The state Supreme Court ruled on Thursday that former Luzerne County President Judge Mark Ciavarella violated the constitutional rights of youth offenders who appeared in his courtroom without lawyers between 2003 and 2008.

"Today's order is not intended to be a quick fix," Chief Justice Ronald Castille said in a statement. "It's going to take some time, but the Supreme Court is committed to righting whatever wrong was perpetrated on Luzerne's juveniles and their families."

In one of the most egregious cases of judicial corruption ever seen, federal prosecutors charged Ciavarella and another Luzerne County judge, Michael Conahan, with taking $2.6 million in payoffs to put juvenile offenders in privately owned lockups.

The judges pleaded guilty to fraud last month and face sentences of more than seven years in prison.

Hillary Transue, 17, who appeared in Ciavarella's courtroom in 2007 and spent a month in a wilderness camp for building a MySpace page that lampooned her assistant principal, was elated that her record would be expunged.

She did not have an attorney when she went before Ciavarella, nor was she told of her right to one.

"I feel incredible, not even just for myself, but for everyone who is involved in this whole thing, all of the kids who are going to have clean records now," Transue said.

The Supreme Court approved the recommendations of Berks County Senior Judge Arthur Grim, whom the justices appointed in February to review cases handled by Ciavarella.

* **INSTRUCTIONS**:
a - In the article on the Luzerne County juvenile court ruling, why was Hillary Transue sent to a wilderness camp for a month?
b - Write the next few sentences of the article on the Luzerne County juvenile court ruling, continuing after its last sentence.

* **GIVEN MATERIAL**:
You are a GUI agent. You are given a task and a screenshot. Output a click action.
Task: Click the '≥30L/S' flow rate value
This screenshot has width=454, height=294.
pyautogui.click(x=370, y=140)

* **RESPONSES IN ORDER**:
a - She was sent there for building a MySpace page that lampooned her assistant principal. She appeared in Ciavarella's courtroom in 2007 without an attorney and was not told of her right to one.

b -
He decided that expungement was the most appropriate remedy for low-level offenders who appeared in Ciavarella's courtroom without lawyers - a group he has said numbered "easily into the hundreds."

Under Pennsylvania law, a juvenile may not waive his right to an attorney unless the decision is made "knowingly, intelligently and voluntarily." The judge must also formally question defendants to make sure they understand their rights, something Ciavarella routinely did not do.

In a report to the Supreme Court released Thursday, Grim said he has determined that "a very substantial number of juveniles who appeared without counsel before Judge Ciavarella ... did not knowingly and intelligently waive their right to counsel."

Grim next will review cases involving more serious juvenile offenses.

Prosecutors have described a scheme in which Conahan, the former president judge of Luzerne County, shut down the county-owned juvenile detention center in 2002 and signed an agreement with PA Child Care LLC to send youth offenders to its new facility outside Wilkes-Barre.

Ciavarella, who presided over juvenile court, sent youths to the detention center and to a sister facility in western Pennsylvania while he was taking payments, prosecutors said.

PA Child Care LLC has not been charged. Former co-owner Robert Powell, who made the payments, has said he was the victim of extortion.

Even before the scandal became public in late January, youth advocates had complained for years that Ciavarella was a harsh jurist who deprived youths of their constitutional rights.

Youths were routinely brought before Ciavarella without a lawyer, given hearings that lasted only a minute or two, and then sent to detention for offenses as minor as stealing change from cars and writing prank notes.

In his report, Grim said "there was routine deprivation of children's constititional rights to appear before an impartial tribunal and to have an opportunity to be heard."

The Philadelphia-based Juvenile Law Center asked the Supreme Court to intervene in Luzerne County last year, citing statistics that Ciavarella was opting for detention in far high numbers than would be expected. The justices rejected the request without comment in early January, then changed their mind after Conahan and Ciavarella were charged.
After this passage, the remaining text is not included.